PROBLEM:
Substitute "Strikethrough" for "Underline" in the entries starting at the line that contains "Toggle the Underline formatting" and ending at the line that contains "Looking at the screenshot, I should tap(287, 391).", keeping everything else unchanged. Leave the pictures out of your output.

Item-finding entries:
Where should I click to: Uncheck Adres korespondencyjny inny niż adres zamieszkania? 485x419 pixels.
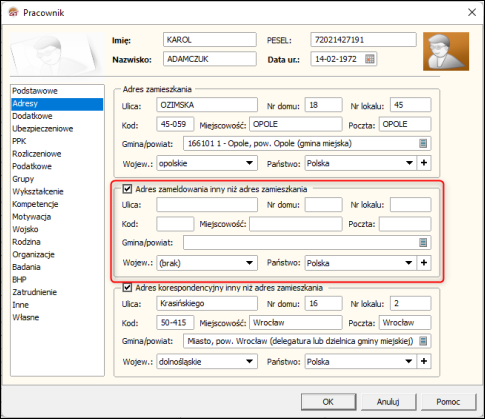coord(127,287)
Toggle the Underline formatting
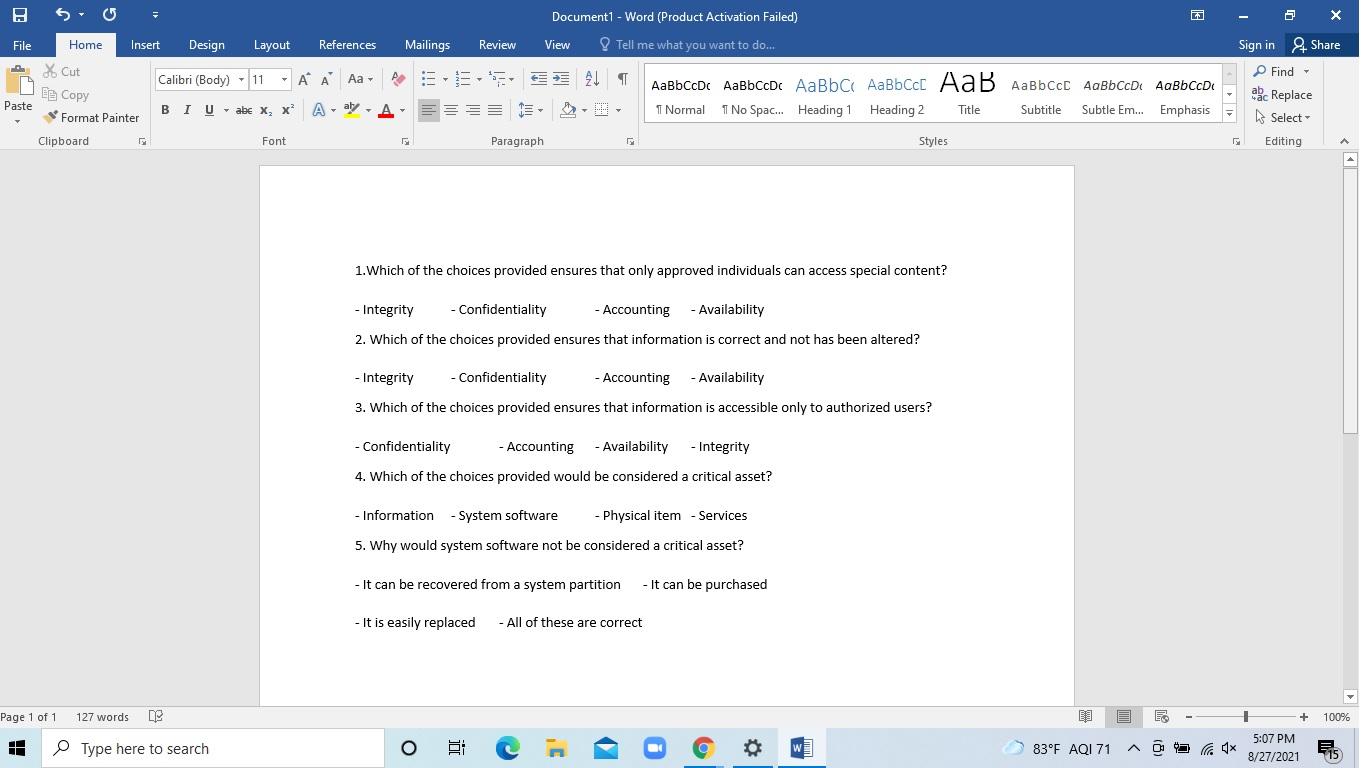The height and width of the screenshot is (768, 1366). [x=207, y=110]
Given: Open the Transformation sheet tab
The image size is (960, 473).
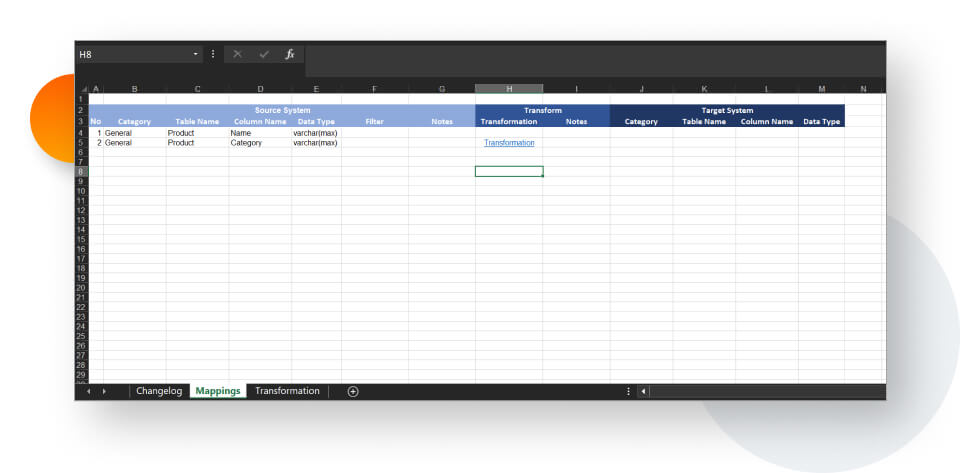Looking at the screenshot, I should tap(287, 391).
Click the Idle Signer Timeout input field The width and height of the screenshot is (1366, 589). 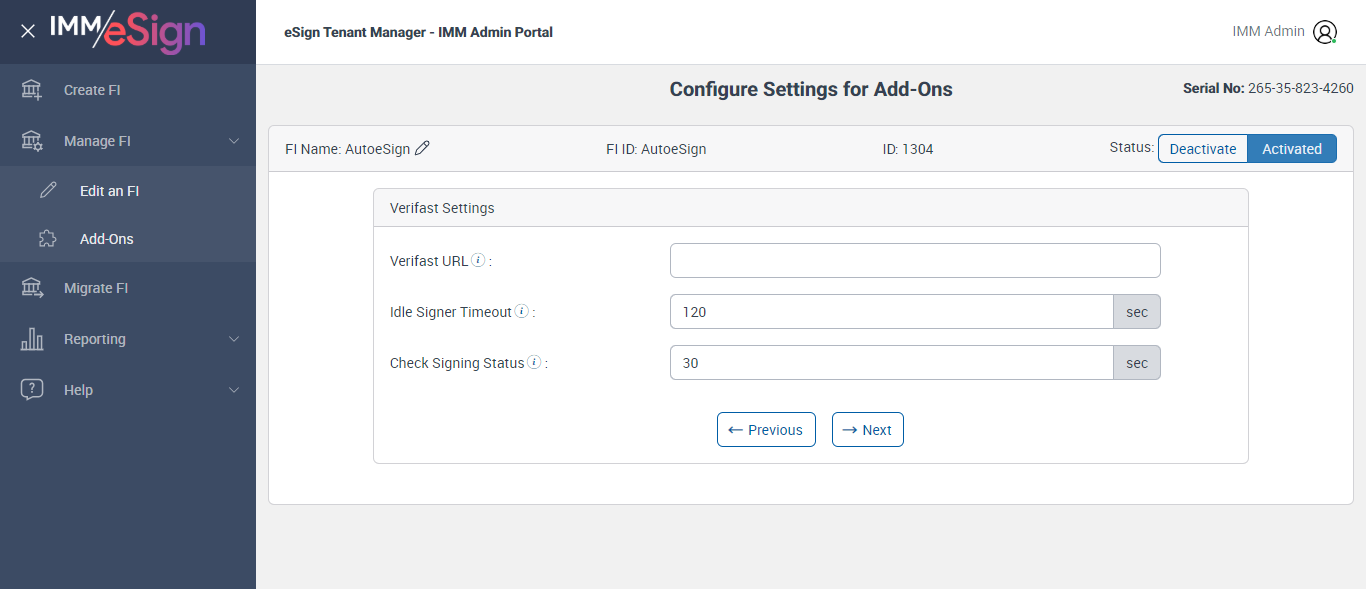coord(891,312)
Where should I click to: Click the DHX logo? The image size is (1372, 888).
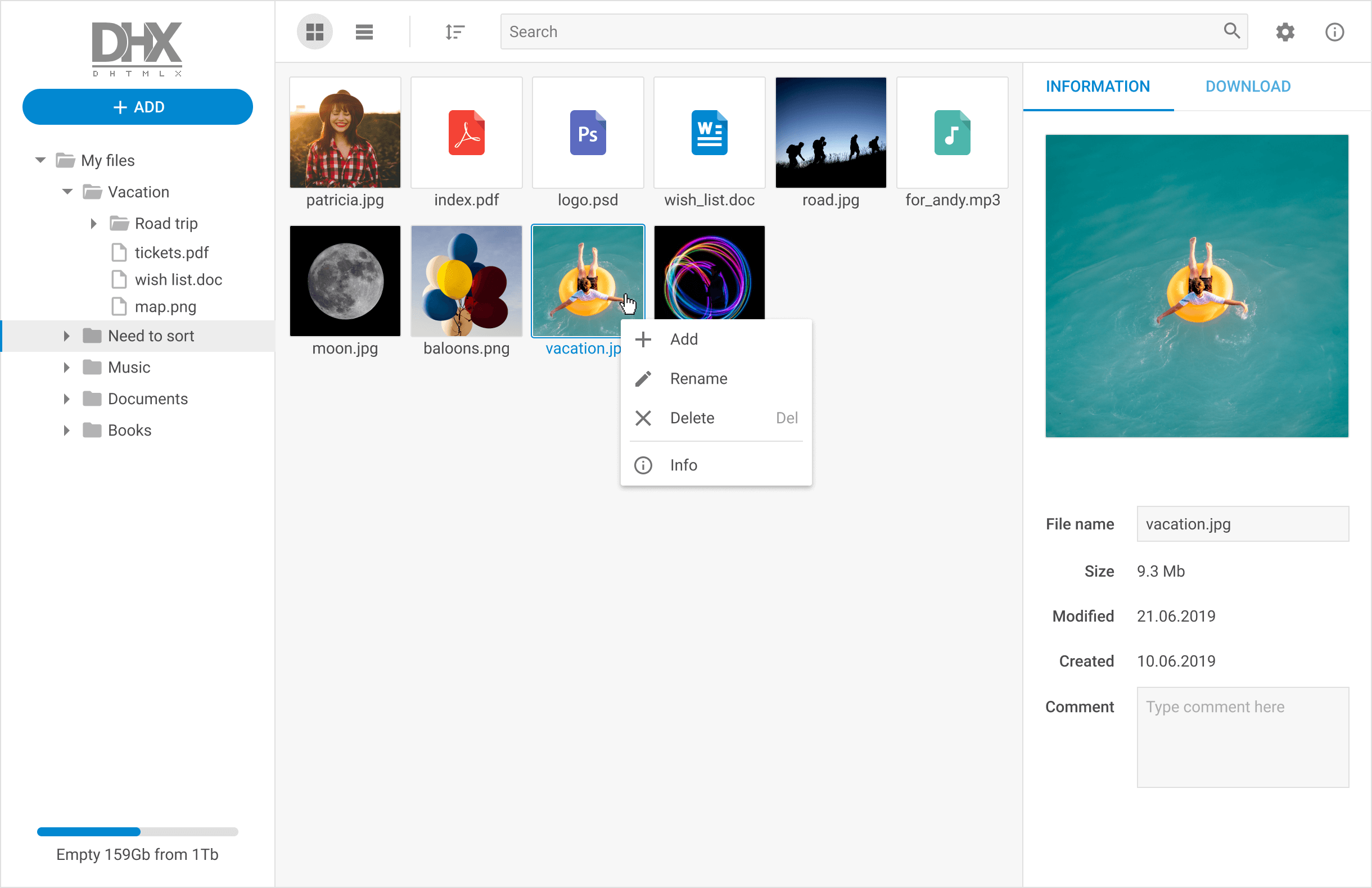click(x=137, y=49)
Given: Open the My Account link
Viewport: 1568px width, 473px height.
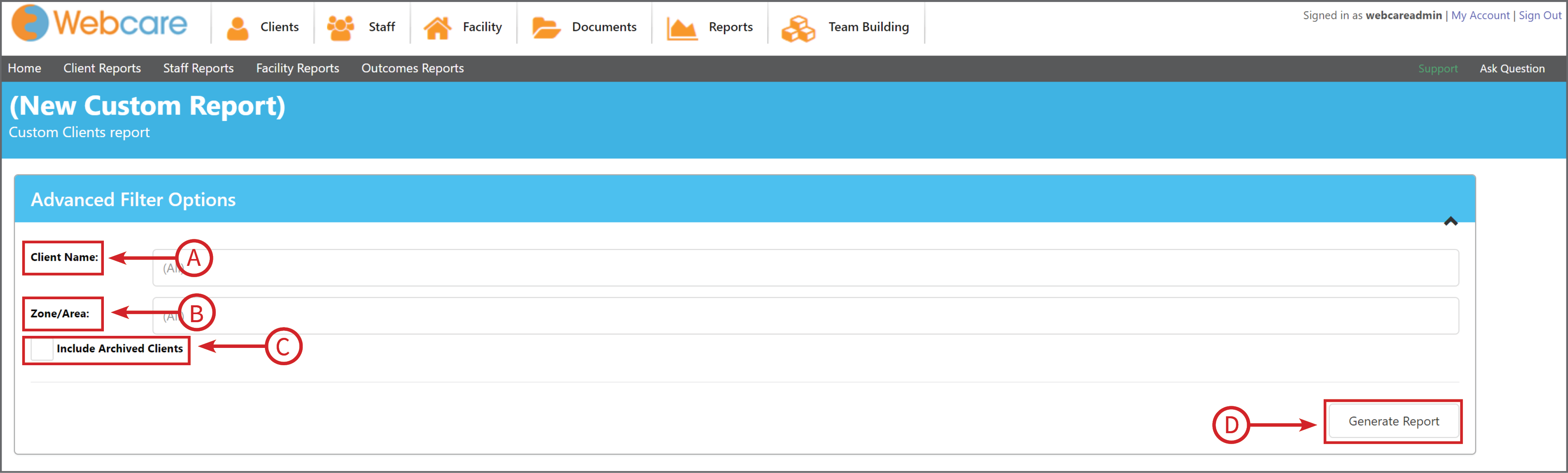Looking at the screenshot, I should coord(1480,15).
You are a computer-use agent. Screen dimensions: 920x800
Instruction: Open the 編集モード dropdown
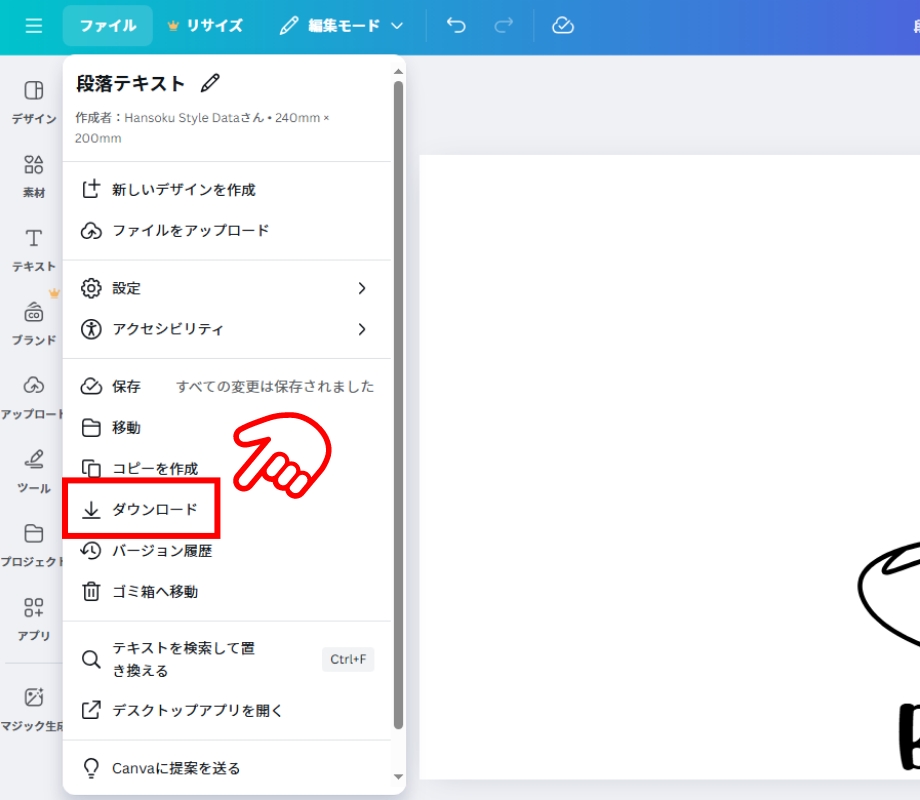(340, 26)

COMPLETE ANSWER:
Toggle the Strikethrough formatting
The height and width of the screenshot is (768, 1366). [x=207, y=110]
Given: Open the Transformation sheet tab
The image size is (960, 473).
Looking at the screenshot, I should tap(287, 391).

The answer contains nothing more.